Generally, MOSFETs 204 and 206 receive a bias signal across the gate and source terminals, wherein the bias signal is based upon a bias voltage received by the replica device 208 which is generated by degeneration block amplifier 212. Degeneration block amplifier 212 generates the bias voltage based upon a difference between an output voltage of the replica device 208 and a reference voltage. In the described embodiment, the reference voltage is operably coupled to the negative input of degeneration block amplifier 212, which the output voltage (drain terminal voltage) of replica device 208 is operably coupled to the positive input of degeneration block amplifier 212. The bias level of replica device 208 is therefore a function of the difference between the reference voltage level and the replica device 208 output voltage wherein the reference voltage is subtracted from the replica device output voltage. Thus, in one embodiment, the reference voltage is adjusted to compensate for process/temperature variations to provide a specified or desired resistance magnitude by MOSFETs 204 and 206 which are biased to operate in the linear region.

FIG. 6 is a functional schematic diagram of a multi-stage differential amplifier 250 formed according to one embodiment of the invention. Generally, with the exception of the portions of a degeneration block 252, the topology of FIG. 6 is similar to FIG. 5 and includes commonly numbered elements for common parts. As such, the discussion of FIG. 6 will be of the difference (namely, the differing circuit components of degeneration block 252).

Generally, the topology of FIG. 6 is very similar to that of FIG. 5 except for a portion of degeneration block 252. Specifically, rather than providing a reference voltage to the negative input terminal of degeneration block amplifier 212, degeneration block 252 includes a second degeneration block current source 254 and a degeneration block biasing resistor 256 for conducting current provided by the second degeneration block current source 254. The negative input of degeneration block amplifier 212 is operably disposed to receive, at a first input, a voltage drop across the degeneration block biasing resistor 256. Thus, degeneration block amplifier 212 generates the bias signal for the replica device 208 based upon a difference between the first input and a second input coupled to a node disposed between the first degeneration block current source 210 and the replica device 208. Thus, in operation, current provided by the second degeneration block current source 254 may be adjusted to adjust the voltage drop across degeneration block biasing resistor 256 to adjust an amplified difference that is generated as the replica device 208 bias current.

FIG. 7 is a functional schematic diagram of a multi-stage differential amplifier 300 formed according to one embodiment of the invention.

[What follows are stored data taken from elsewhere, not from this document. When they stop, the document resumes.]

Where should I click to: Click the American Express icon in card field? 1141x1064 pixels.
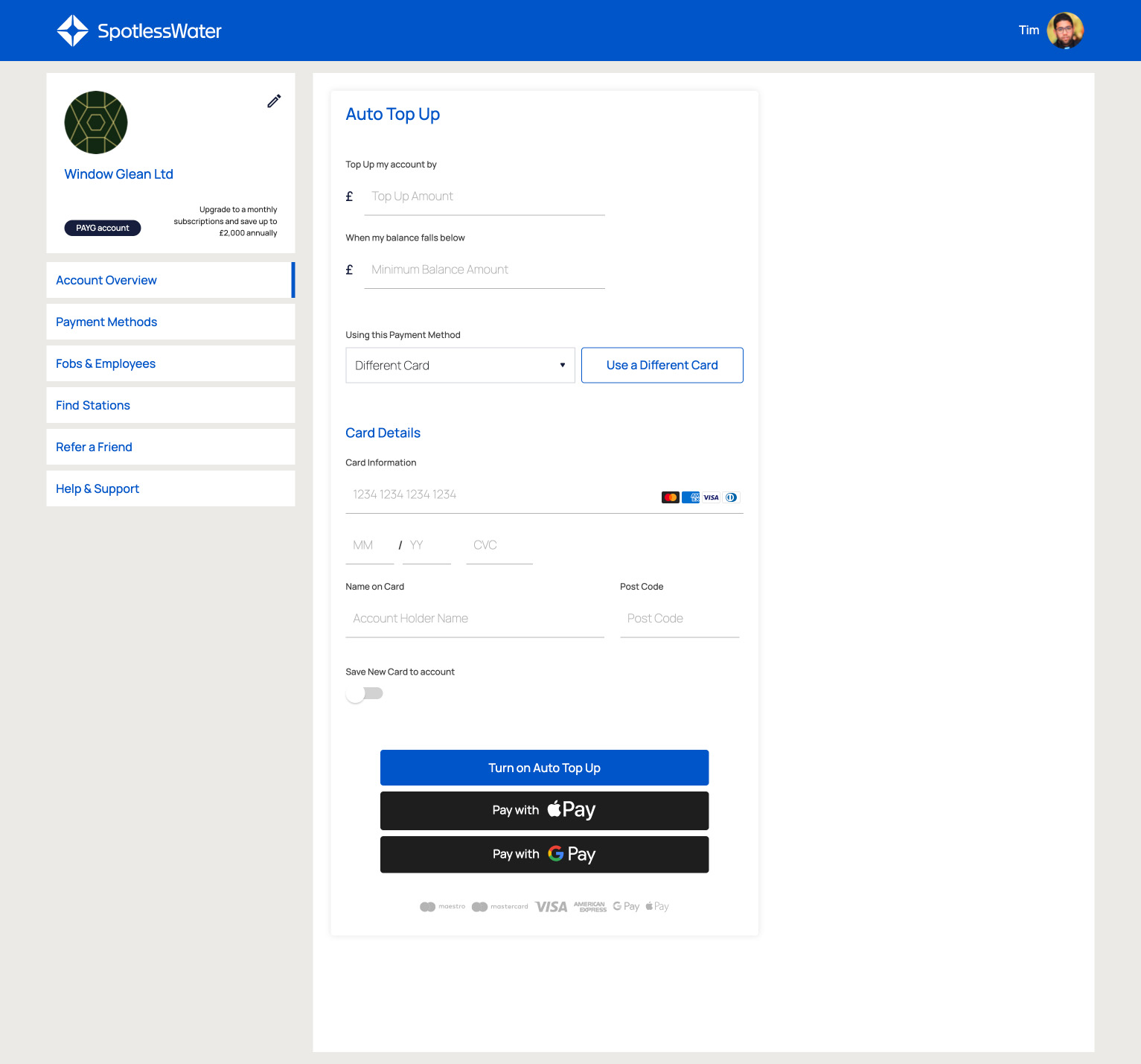(691, 497)

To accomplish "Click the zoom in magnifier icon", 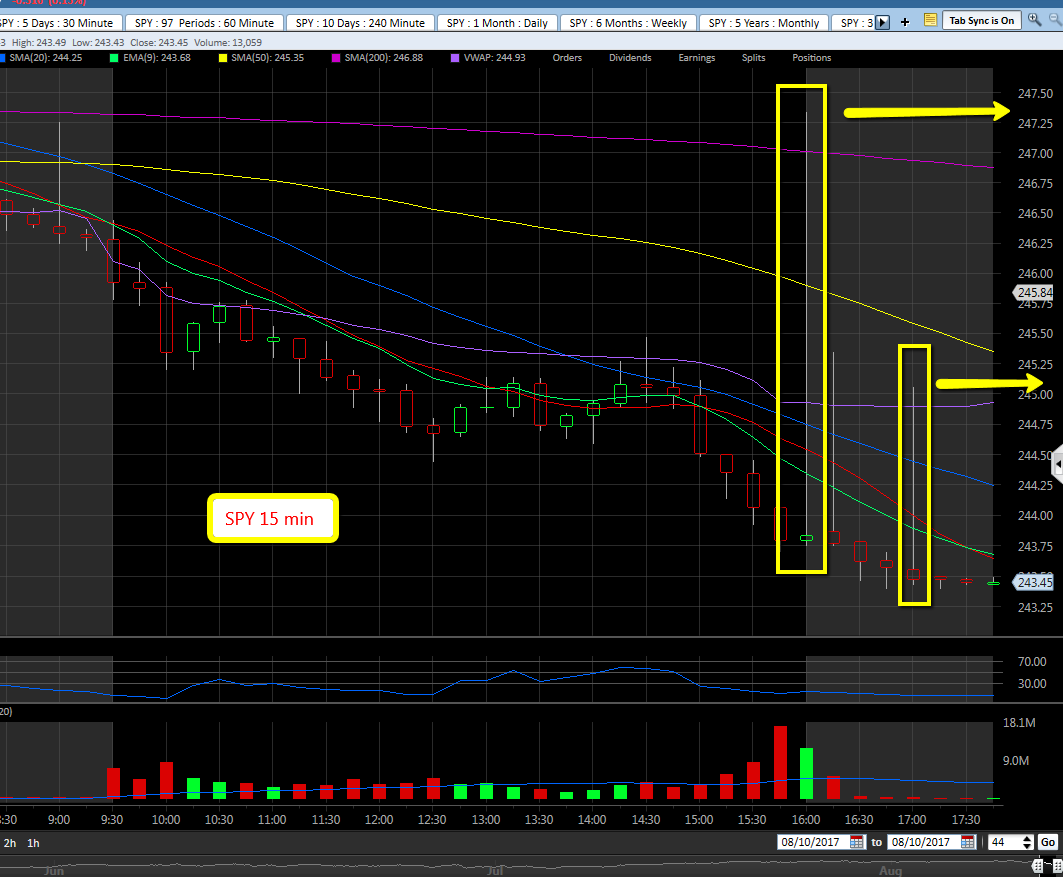I will click(1034, 20).
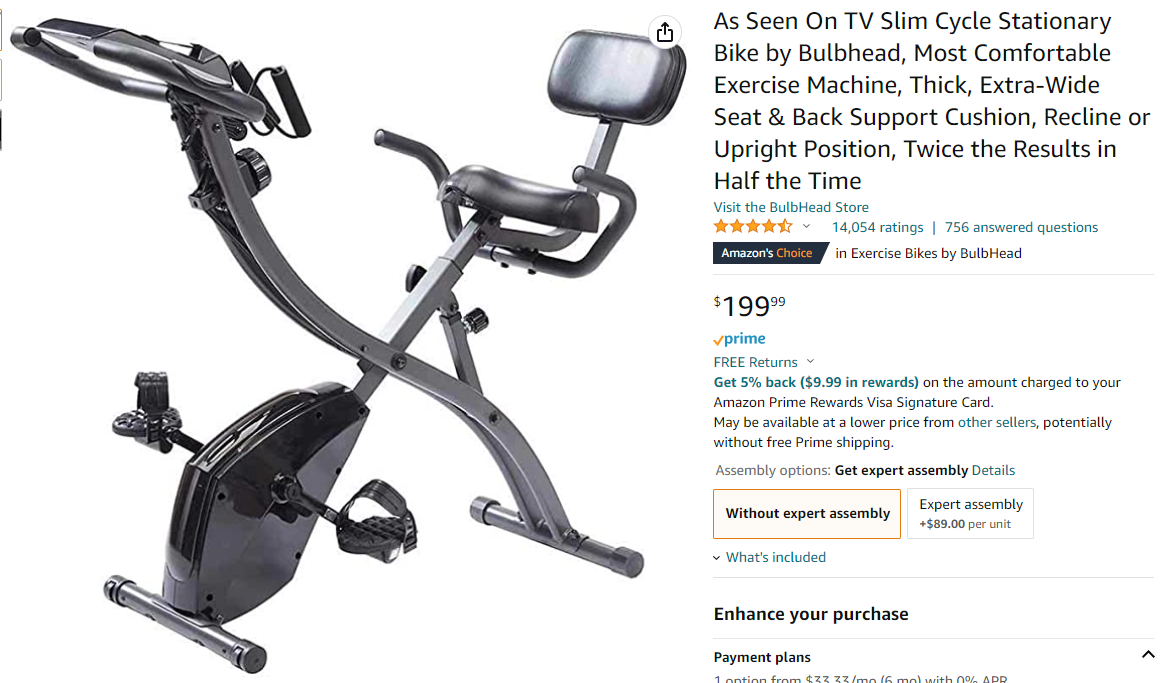The width and height of the screenshot is (1160, 683).
Task: Select Without expert assembly option
Action: point(807,514)
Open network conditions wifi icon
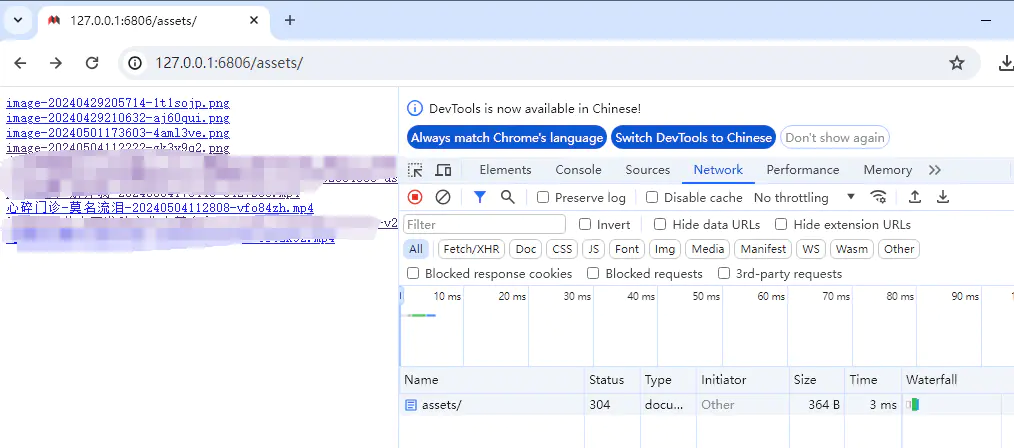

Generally, with the exception of the portions of degeneration block 302, the topology of FIG. 7 is similar to FIGS. 5 and 6 and includes commonly numbered elements for common parts. As such, the discussion of FIG. 7 will be of the difference (namely, the differing circuit components of degeneration block 302).

Generally, the topology of FIG. 7 is very similar to that of FIG. 6 except for a portion of degeneration block 302. Specifically, rather than merely specifying that the degeneration block 302 includes an operational amplifier (Op Amp) as a degeneration block amplifier as in the embodiment of FIG. 6, the circuit of FIG. 7 includes an amplification MOSFET 304 operably disposed to receive and conduct current generated for a replica device 306 based upon an amplification MOSFET bias signal. In the described embodiment, a first degeneration block current source 308 generates current conducted through the channels of amplification MOSFET 304 and replica device 306 to circuit common. Amplification MOSFET 304 receives a bias signal generated by a second degeneration block current source 310 that provides a current that is conducted through a level shifting MOSFET 312 and through a degeneration block biasing resistor 314. Degeneration block biasing resistor 314 is operable to conduct current provided by the second degeneration block current source 310 and conducted through level shifting MOSFET 312 that is operably disposed between the second degeneration block current source 310 and the degeneration block biasing resistor 314. The level shifting MOSFET 312 is operable to drop a voltage that is substantially equal to a voltage dropped by the amplification MOSFET 304.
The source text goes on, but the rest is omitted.